PROBLEM TO SOLVE>
The required output is the exact run of lines below that opens at the line with "The image size is (976, 386)." and closes at the line with "Task: Click Save to text file button".

══════════════════════════════

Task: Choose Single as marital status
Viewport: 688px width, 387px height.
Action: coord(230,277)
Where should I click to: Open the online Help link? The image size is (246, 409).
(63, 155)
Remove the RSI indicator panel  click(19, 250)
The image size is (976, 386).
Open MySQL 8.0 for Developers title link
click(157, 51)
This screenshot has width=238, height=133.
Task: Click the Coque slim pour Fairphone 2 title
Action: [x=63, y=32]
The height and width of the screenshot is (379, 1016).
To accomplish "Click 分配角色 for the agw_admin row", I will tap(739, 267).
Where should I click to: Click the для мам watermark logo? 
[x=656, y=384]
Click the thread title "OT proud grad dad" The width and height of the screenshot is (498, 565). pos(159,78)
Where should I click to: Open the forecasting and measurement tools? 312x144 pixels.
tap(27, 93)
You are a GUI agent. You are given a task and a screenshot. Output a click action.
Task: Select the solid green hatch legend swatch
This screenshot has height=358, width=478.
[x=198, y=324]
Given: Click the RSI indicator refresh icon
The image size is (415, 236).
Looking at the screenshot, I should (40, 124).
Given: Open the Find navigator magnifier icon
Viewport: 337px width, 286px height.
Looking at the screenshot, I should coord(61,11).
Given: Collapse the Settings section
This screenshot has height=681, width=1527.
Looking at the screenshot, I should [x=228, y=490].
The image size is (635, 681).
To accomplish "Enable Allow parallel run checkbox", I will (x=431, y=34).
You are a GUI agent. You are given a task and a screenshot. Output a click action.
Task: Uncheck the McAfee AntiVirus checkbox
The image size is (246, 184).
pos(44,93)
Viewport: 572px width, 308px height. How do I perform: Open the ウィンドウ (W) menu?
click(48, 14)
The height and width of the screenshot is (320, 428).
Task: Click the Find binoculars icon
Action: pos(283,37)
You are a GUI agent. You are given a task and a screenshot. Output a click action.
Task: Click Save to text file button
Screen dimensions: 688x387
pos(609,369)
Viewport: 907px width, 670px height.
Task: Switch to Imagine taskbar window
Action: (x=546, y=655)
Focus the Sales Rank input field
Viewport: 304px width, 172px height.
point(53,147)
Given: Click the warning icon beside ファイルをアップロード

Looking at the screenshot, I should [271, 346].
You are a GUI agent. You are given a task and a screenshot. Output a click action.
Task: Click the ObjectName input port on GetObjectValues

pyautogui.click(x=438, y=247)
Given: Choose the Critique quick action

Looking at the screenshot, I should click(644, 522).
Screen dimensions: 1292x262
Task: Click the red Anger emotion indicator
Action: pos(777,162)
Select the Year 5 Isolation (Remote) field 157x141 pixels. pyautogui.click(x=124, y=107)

══════════════════════════════

TASK RESPONSE>
The image size is (976, 386).
Open MySQL 8.0 for Developers title link
click(157, 51)
This screenshot has width=238, height=133.
Task: Click the Coque slim pour Fairphone 2 title
Action: [x=63, y=32]
The height and width of the screenshot is (379, 1016).
To accomplish "Click 分配角色 for the agw_admin row", I will tap(739, 267).
Where should I click to: Click the для мам watermark logo? 
[x=656, y=384]
Click the thread title "OT proud grad dad" The width and height of the screenshot is (498, 565). pos(159,78)
Where should I click to: Open the forecasting and measurement tools? 312x144 pixels.
tap(27, 93)
You are a GUI agent. You are given a task and a screenshot. Output a click action.
Task: Select the solid green hatch legend swatch
This screenshot has height=358, width=478.
[x=198, y=324]
Given: Click the RSI indicator refresh icon
The image size is (415, 236).
Looking at the screenshot, I should (40, 124).
Given: Open the Find navigator magnifier icon
Viewport: 337px width, 286px height.
Looking at the screenshot, I should coord(61,11).
Given: Collapse the Settings section
This screenshot has height=681, width=1527.
Looking at the screenshot, I should [x=228, y=490].
The image size is (635, 681).
To accomplish "Enable Allow parallel run checkbox", I will (x=431, y=34).
You are a GUI agent. You are given a task and a screenshot. Output a click action.
Task: Uncheck the McAfee AntiVirus checkbox
The image size is (246, 184).
pos(44,93)
Viewport: 572px width, 308px height. How do I perform: Open the ウィンドウ (W) menu?
click(48, 14)
The height and width of the screenshot is (320, 428).
Task: Click the Find binoculars icon
Action: pos(283,37)
You are a GUI agent. You are given a task and a screenshot. Output a click action.
Task: Click Save to text file button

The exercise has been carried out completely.